Stuck? +25% → 1.25; −10% → 0.90. Multiply step by step, keep the new value as your base.

3. You do — independent practice

Show your working in the space under each problem. The first four are foundation (single multiplier or short chains). The middle two are standard (two changes with the second on a different base). The last two are extension (find the equivalent single % or compare two chains).

Foundation — turn each % into a multiplier and apply

3.1 Write the multiplier for each percentage change: (a) +15%, (b) −30%, (c) +8%, (d) −5%.    2 marks

3.2 $100 goes up 10%, then up 10% again. Find the final value using multipliers.    1 mark

3.3 $100 falls 10%, then falls 10% again. Find the final value.    1 mark

3.4 $400 rises 50%, then falls 50%. Find the final value.    1 mark

Standard — two changes on shifting bases

3.5 A $500 phone is discounted 30%, then a further 10% off the new price at the till. Find the final price.    2 marks

3.6 A stock worth $80 rises 15%, then falls 8%. Find the final value.    2 marks

Extension — equivalent single % and comparing chains

3.7 A store offers 25% off, then a further 10% at the till. (a) Find the combined multiplier. (b) Find the equivalent SINGLE percentage discount. (Hint: it is NOT 35%.)    2 marks

3.8 Shop A offers “20% off, then a further 10% off”. Shop B offers a single “28% off”. Both items start at $200. (a) Find the final price at each shop. (b) Which is cheaper, and by how much?    2 marks

Stuck on 3.7 / 3.8? Multiply the multipliers first to get one number, then subtract from 1 to read off the overall % change.
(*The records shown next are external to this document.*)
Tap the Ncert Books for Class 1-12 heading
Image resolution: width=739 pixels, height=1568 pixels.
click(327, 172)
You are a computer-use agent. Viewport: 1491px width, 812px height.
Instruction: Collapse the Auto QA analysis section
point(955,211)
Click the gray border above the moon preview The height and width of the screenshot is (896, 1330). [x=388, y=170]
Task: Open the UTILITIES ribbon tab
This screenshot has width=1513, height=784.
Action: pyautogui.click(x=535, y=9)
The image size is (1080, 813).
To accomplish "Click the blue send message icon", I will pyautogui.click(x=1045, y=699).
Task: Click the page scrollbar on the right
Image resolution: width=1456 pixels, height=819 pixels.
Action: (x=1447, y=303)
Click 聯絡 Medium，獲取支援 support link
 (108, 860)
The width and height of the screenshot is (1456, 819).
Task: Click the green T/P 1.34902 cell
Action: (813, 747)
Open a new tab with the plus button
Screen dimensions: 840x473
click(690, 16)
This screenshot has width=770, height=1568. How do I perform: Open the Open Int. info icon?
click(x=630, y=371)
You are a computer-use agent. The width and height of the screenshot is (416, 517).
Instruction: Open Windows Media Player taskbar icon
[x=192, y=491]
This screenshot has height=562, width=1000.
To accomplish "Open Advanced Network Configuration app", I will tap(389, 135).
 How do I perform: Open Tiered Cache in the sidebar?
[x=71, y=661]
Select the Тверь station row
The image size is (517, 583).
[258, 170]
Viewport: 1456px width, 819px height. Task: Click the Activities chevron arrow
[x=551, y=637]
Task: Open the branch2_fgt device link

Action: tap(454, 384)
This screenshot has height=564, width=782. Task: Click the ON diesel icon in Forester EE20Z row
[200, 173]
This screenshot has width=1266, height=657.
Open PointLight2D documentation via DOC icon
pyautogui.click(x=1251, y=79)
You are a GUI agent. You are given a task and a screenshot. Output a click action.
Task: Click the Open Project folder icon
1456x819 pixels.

How did this worksheet feel?

What I'll revisit before next class:

Answers — Do not peek before attempting

Section 2 — We do ($200, +25%, −10%)

Step 1: +25% → 1.25; −10% → 0.90.
Step 2: $200 × 1.25 = $250.
Step 3: $250 × 0.90 = $225.
Step 4: 1.25 × 0.90 = 1.125; $200 × 1.125 = $225. ✓ (Overall +12.5%.)

3.1 — Multipliers

(a) +15% → 1.15; (b) −30% → 0.70; (c) +8% → 1.08; (d) −5% → 0.95.

3.2 — $100 up 10%, then up 10%

$100 × 1.10 × 1.10 = $100 × 1.21 = $121. (Overall +21%, not +20%.)

3.3 — $100 down 10%, then down 10%

$100 × 0.90 × 0.90 = $100 × 0.81 = $81. (Overall −19%, not −20%.)

3.4 — $400 up 50%, then down 50%

$400 × 1.50 × 0.50 = $400 × 0.75 = $300. A 25% overall LOSS.

3.5 — $500, −30%, then −10%

$500 × 0.70 × 0.90 = $500 × 0.63 = $315. (Equivalent single discount = 37%, not 40%.)

3.6 — $80, +15%, then −8%

$80 × 1.15 × 0.92 = $80 × 1.058 = $84.64. (Overall +5.8%.)

3.7 — 25% off then 10% off

(a) Combined multiplier = 0.75 × 0.90 = 0.675.
(b) Equivalent single discount = 1 − 0.675 = 0.325 = 32.5% off (NOT 35%).

3.8 — Shop A vs Shop B

Shop A: $200 × 0.80 × 0.90 = $200 × 0.72 = $144 (28% off the original is the trap answer — it's actually 28% off after combining).
Shop B: $200 × 0.72 = $144.
(b) They are exactly the same: 0.80 × 0.90 = 0.72, which is a 28% combined discount — Shop B's flat 28% matches Shop A's two-stage 20%+10%.